Sunday, December 20, 2020

Amahl and the Night Visitors

One of the things I have always enjoyed about Christmas is the classical music that becomes available.  Handel’s Messiah is a perennial favorite, and we have seen many live performances over the years.  My Dad was an organist and choir director in several churches over the years, and I vividly remember a performance at the Hamden Plains Methodist Church in Connecticut where he served during the 1950s and 1960s.  It was a small but very talented choir, and I listened to them practice week after week from the balcony of the church; this would take place on Friday evenings after Junior Choir (to which I belonged) had finished rehearsing.  The Christmas portion of Messiah is burned deep in my memory.

Then there is Bach.  Not too many years ago, we drove to Asheville and saw an excellent performance of J. S. Bach’s Christmas Oratorio.  Other favorites by Bach that I enjoy this time of year are the Cantata Sleepers Wake (BWV 140) and the Magnificat (BWV 243), which I urge readers of this blog to find on YouTube.  There are some particularly fine performances by the Netherlands Bach Society.

I also grew up listening to another Christmas classic, Amahl and the Night Visitors, by Gian Carlo Menotti.  It was the first opera commissioned for television and was shown for many years on NBC beginning in 1951.  Martha and I saw a memorable performance in All Souls Church in Biltmore a few decades ago.  And my daughter and I drove to Asheville for several years to take in the lovely annual performances by the Asheville Lyric Opera in Thomas Wolfe Auditorium, something of a tradition for us.  I am thinking that it finally came to an end when the boy soprano’s voice changed (as mine did when I was in the Junior Choir).  It is truly a wonderful piece of music, and I found an especially good performance on YouTube by the Ash Lawn Opera of Charlottesville, VA and listened to it this afternoon, a rainy and gloomy day in Atlantic Beach.  The libretto is pure poetry:

Oh woman, you may keep the gold.
The child we seek doesn’t need our gold.
On love, on love alone he will build his kingdom.
His pierced hand will hold no scepter.
His haloed head will wear no crown.
His might will not be built on your toil.
Swifter than lightning,
He will soon walk among us.
He will bring us new life,
And receive our death,
And the keys to his city belong to the poor.

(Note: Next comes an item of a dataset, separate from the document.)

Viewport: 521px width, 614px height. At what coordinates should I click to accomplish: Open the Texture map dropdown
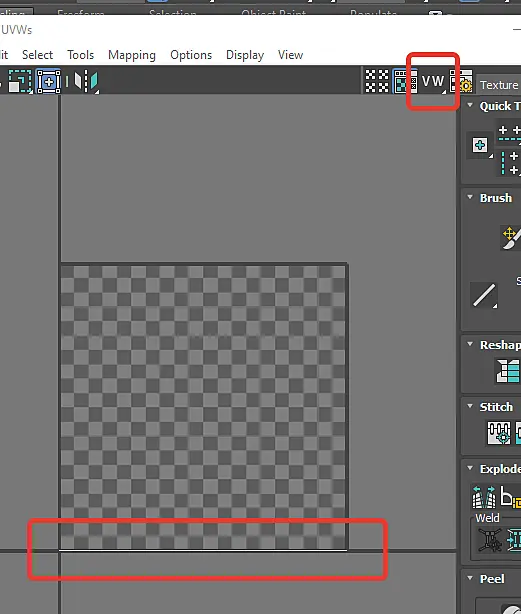tap(499, 85)
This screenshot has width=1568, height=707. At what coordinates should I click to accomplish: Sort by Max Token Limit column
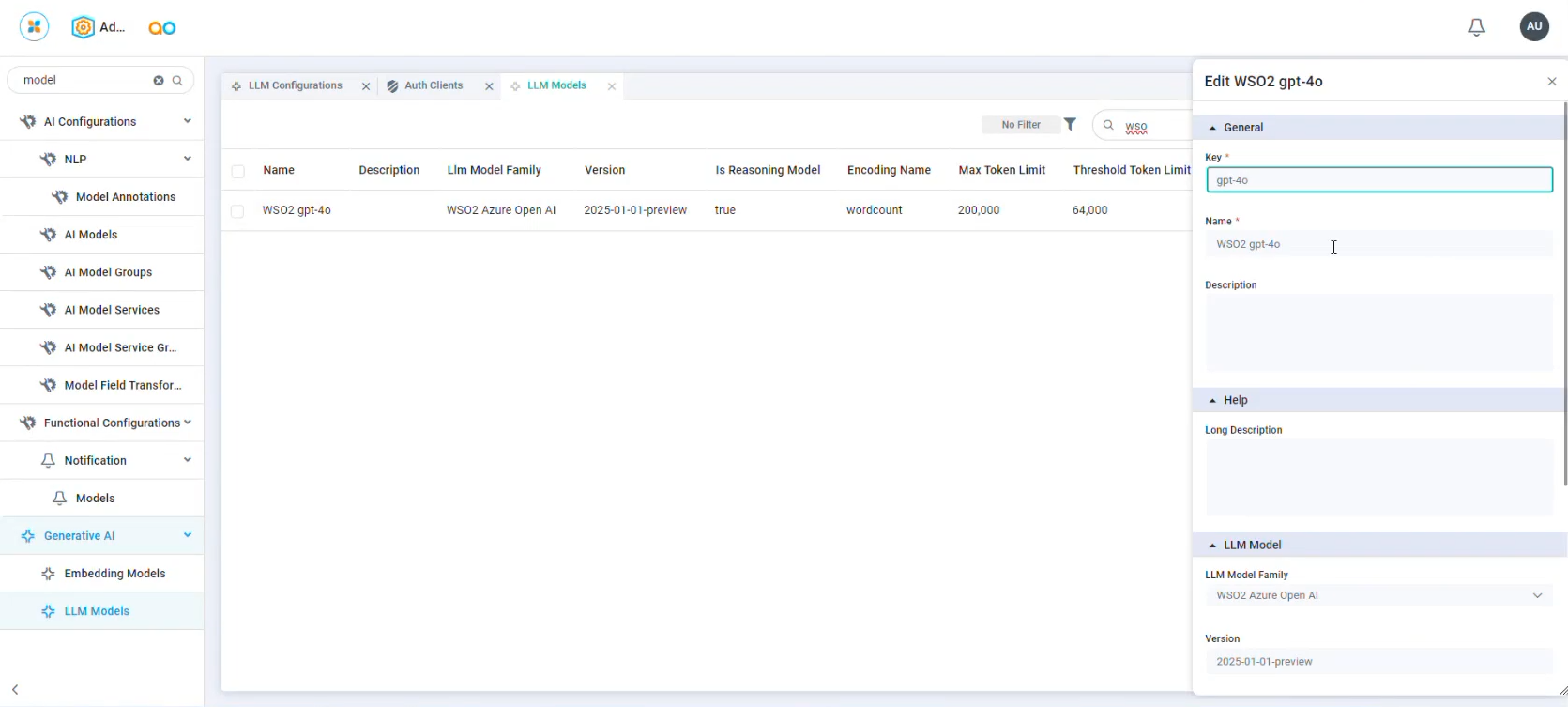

It is a touching story, and one that I never tire of seeing.  And the music is wonderful, too, filled with melodies from the Mideast and tight three-part harmonies between the three kings, the "night visitors."  I learned today that Menotti based the opera on his childhood memories of Christmas in Italy.

This is an opera for children because it tries to recapture my own childhood. You see, when I was a child I lived in Italy, and in Italy we have no Santa Claus. I suppose that Santa Claus is much too busy with American children to be able to handle Italian children as well. Our gifts were brought to us by the Three Kings, instead.

I am so thankful that Handel and Bach and Menotti left these beautiful pieces of music for us to enjoy.  And that none of them knew who Santa Claus was, wondered why Rudolph was never included in any "Reindeer Games," or wondered what kind of magic resided in Frosty's old top hat.